The Molly and Jenny stories



When my daughter Mary was little I used to tell her an ongoing bedtime story about the adventures of two little girls, Molly and Jenny. They lived in the forest with their parents and were always going off on their own to explore, which usually led to them getting into trouble of one kind or another. Fortunately they were good friends with a flying horse who would come rescue whenever they called him with a magic whistle. Usually they would call for their friend the flying horse right about the time that I, the one telling the story, had gotten them into some fix and had no idea how to get them out of it again.

The challenge was to come up with a new adventure for Molly and Jenny every night, and often I’d get a story going and find myself in the middle of it with no idea where things were going to go from here or what to tell next. It was complete story improv. My daughter didn’t seem to notice or care that the plots of the Molly and Jenny stories were contrived and cobbled together from lots of other stories. She loved them, and that was good enough for the both of us. During the telling we entered that timeless time of story. The years have flown by, but Molly and Jenny are still two little girls having adventures.

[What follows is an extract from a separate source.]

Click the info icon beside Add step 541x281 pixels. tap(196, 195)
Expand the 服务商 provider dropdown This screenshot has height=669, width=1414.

Mary’s favourite Molly and Jenny story, the one she asked me to tell many times, was about how the girls went to visit their reclusive old grandpa, who lived in a shack on the very top of a mountain peak. The peak was so sharp that the house balanced, teetering, on the very tip of it. The fun of the story was how Molly and Jenny would have to be very careful moving around their Grandpa’s house so it wouldn’t tip too far one way or the other and come crashing down the mountain. I probably got the idea from the Chaplin film The Gold Rush where something similar happens to a trapper’s cabin on the edge of a precipice (a visual gag imitated many times, for example in the Looney Tunes cartoon in which Bugs Bunny accompanies Christopher Columbus and the two of them share a bowl of soup which slides across the table between them with each rise and fall of the waves).

I never wrote down any of the Molly and Jenny stories, and I’m sorry for that. It would have been great fun to have them on paper so we could read them again after all these years.